• [TASK] Return exactly, please, the line that contains "Task: Switch to the Kısayollar section" and every line after it through the end of the material that follows, leaving pictures aside.
════════════════
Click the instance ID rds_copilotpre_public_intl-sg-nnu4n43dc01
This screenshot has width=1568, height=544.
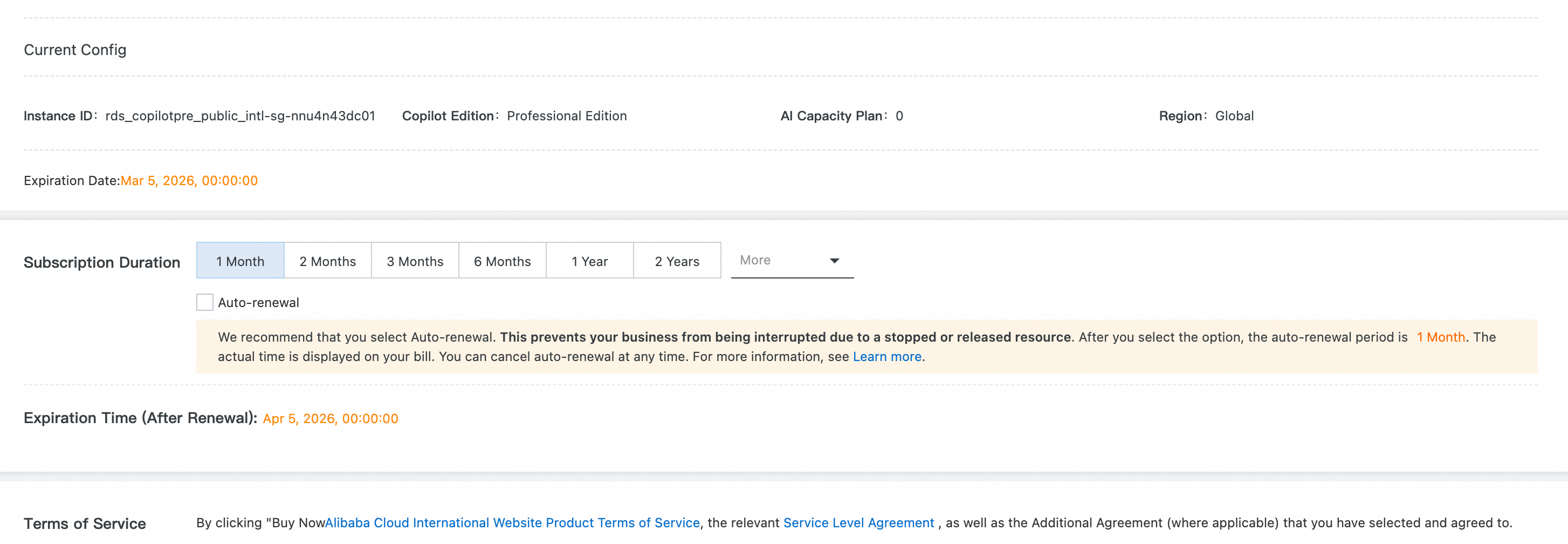coord(240,115)
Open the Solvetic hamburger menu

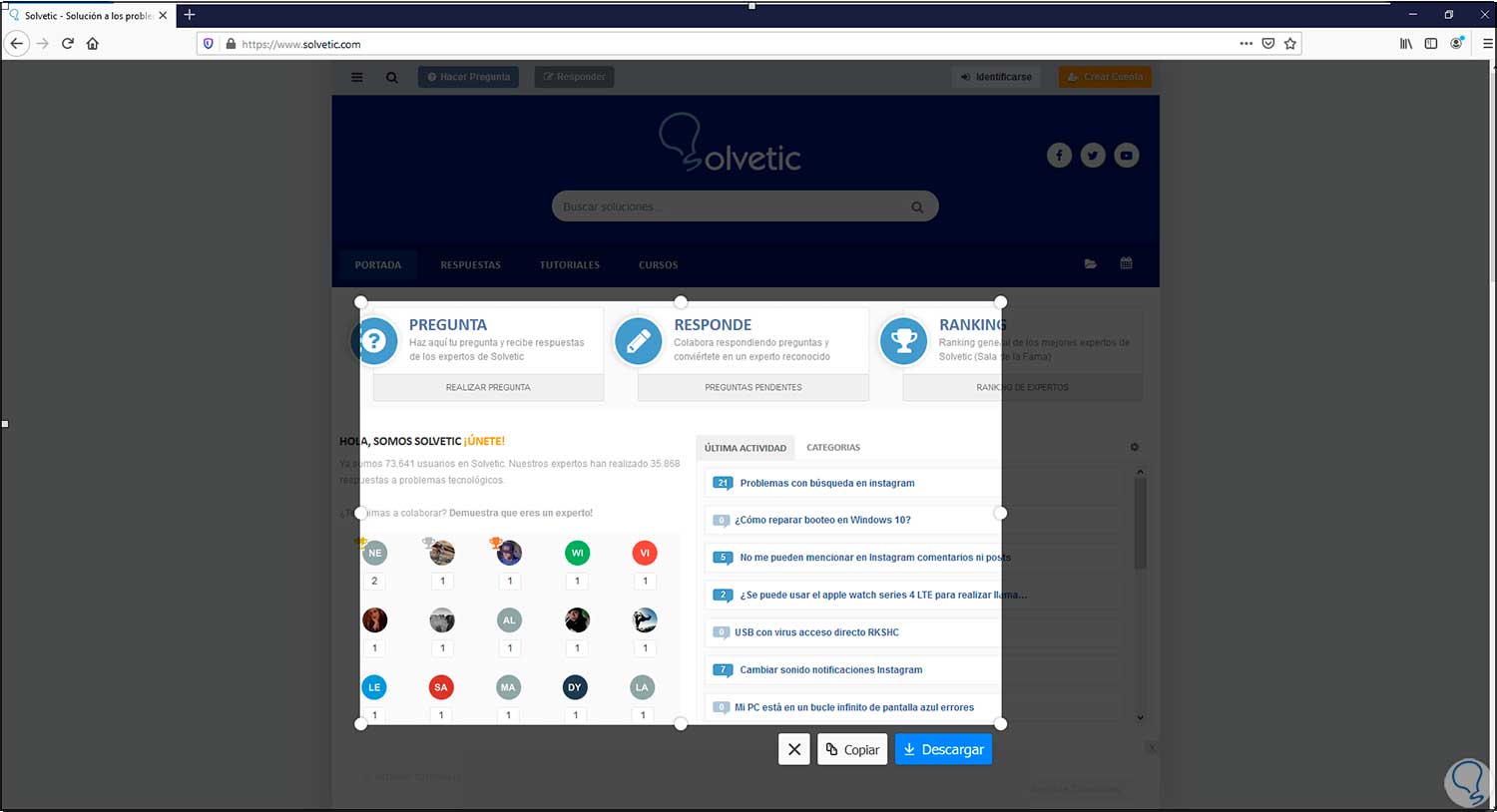(x=356, y=77)
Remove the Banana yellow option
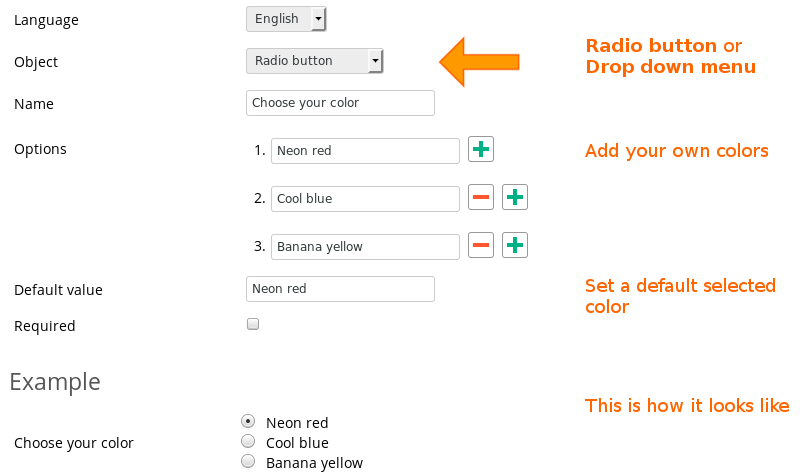This screenshot has width=800, height=474. pos(481,245)
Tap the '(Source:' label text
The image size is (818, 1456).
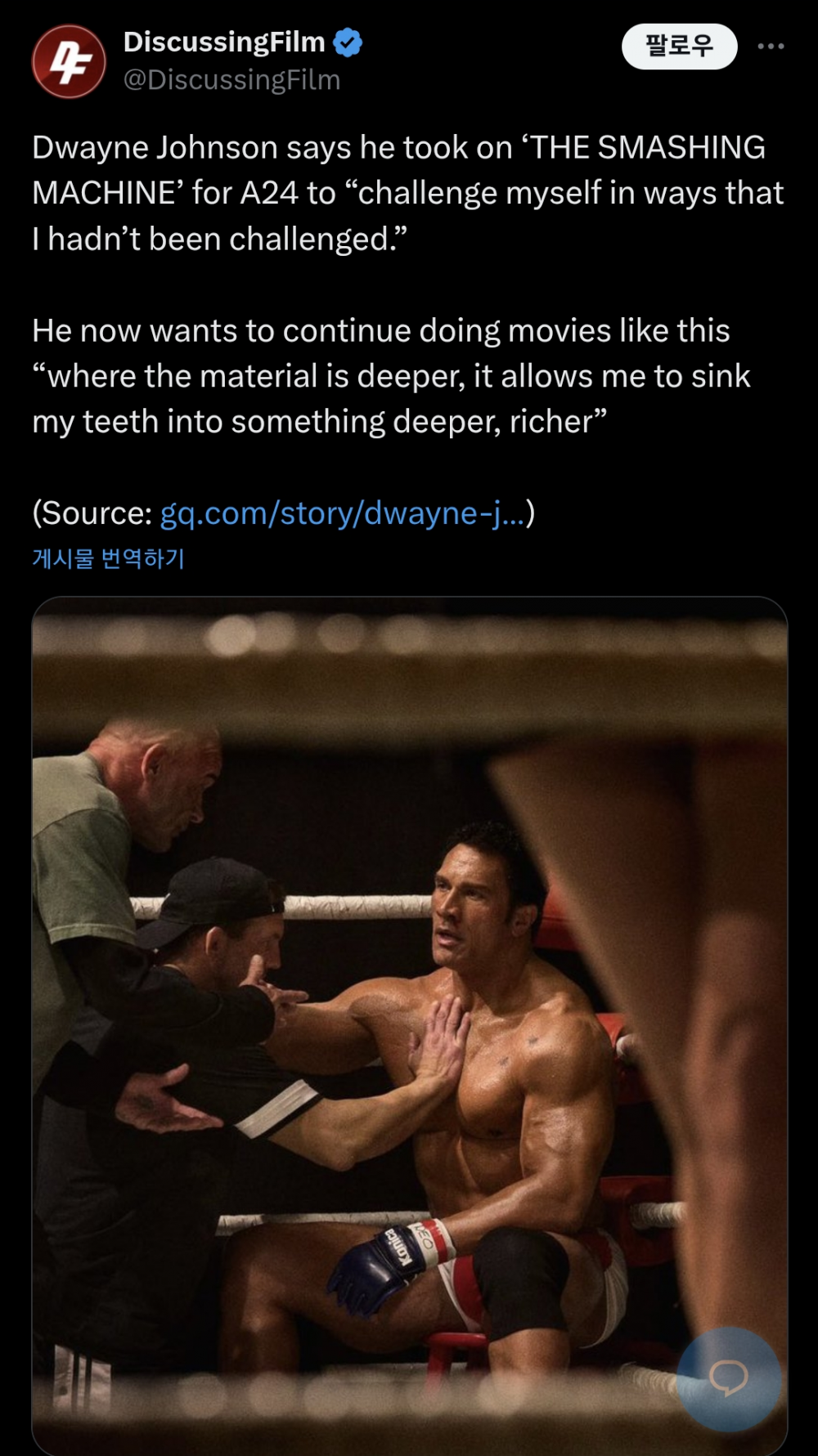pos(92,513)
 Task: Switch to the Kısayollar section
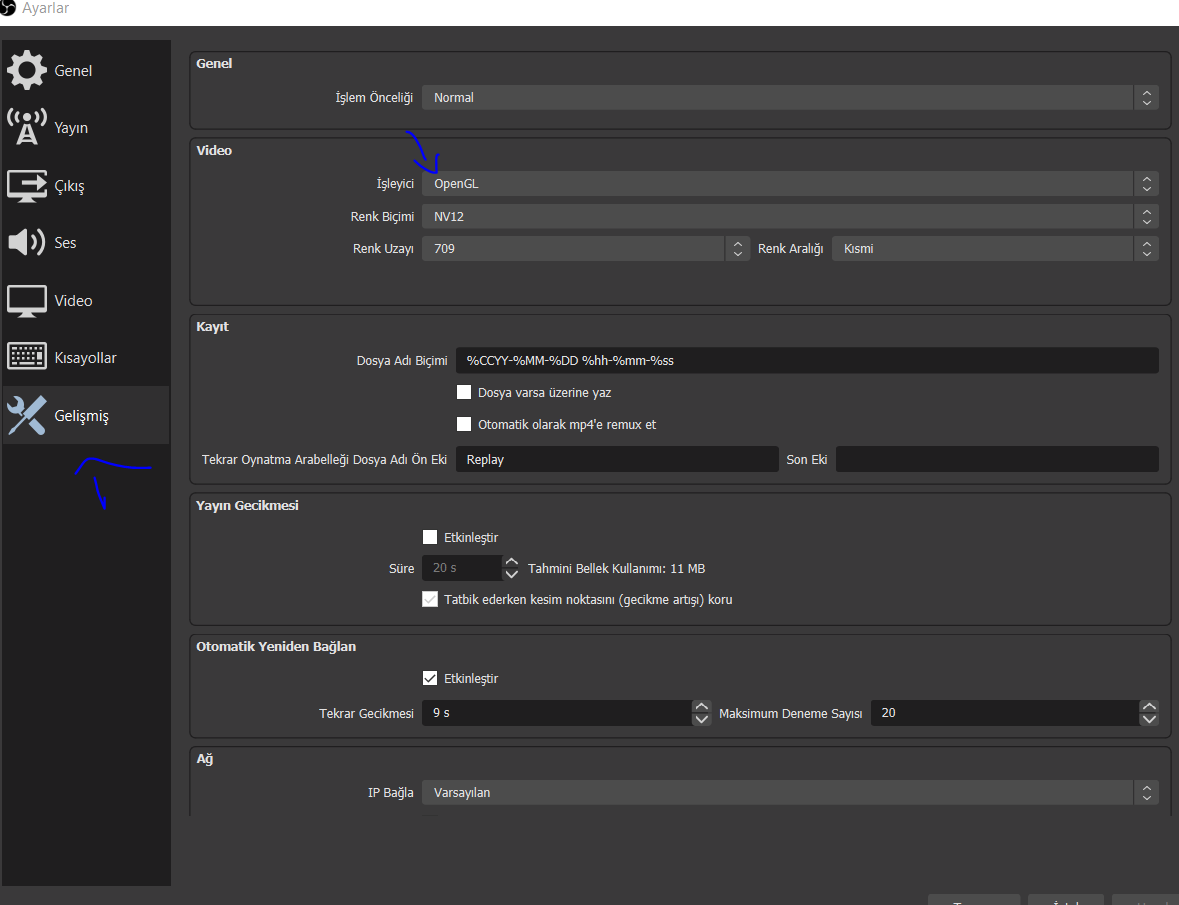click(x=85, y=358)
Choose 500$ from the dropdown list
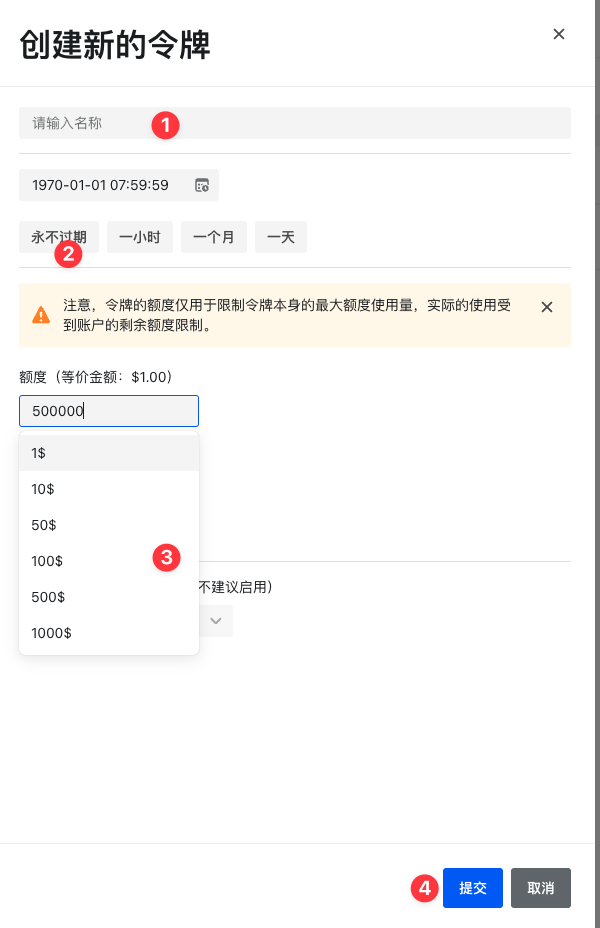This screenshot has height=928, width=600. click(108, 597)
════════════════
• [SOLUTION FOR THIS EXERCISE]
 Task: Switch to the Kısayollar section
click(x=85, y=358)
Choose 500$ from the dropdown list
This screenshot has height=928, width=600. click(108, 597)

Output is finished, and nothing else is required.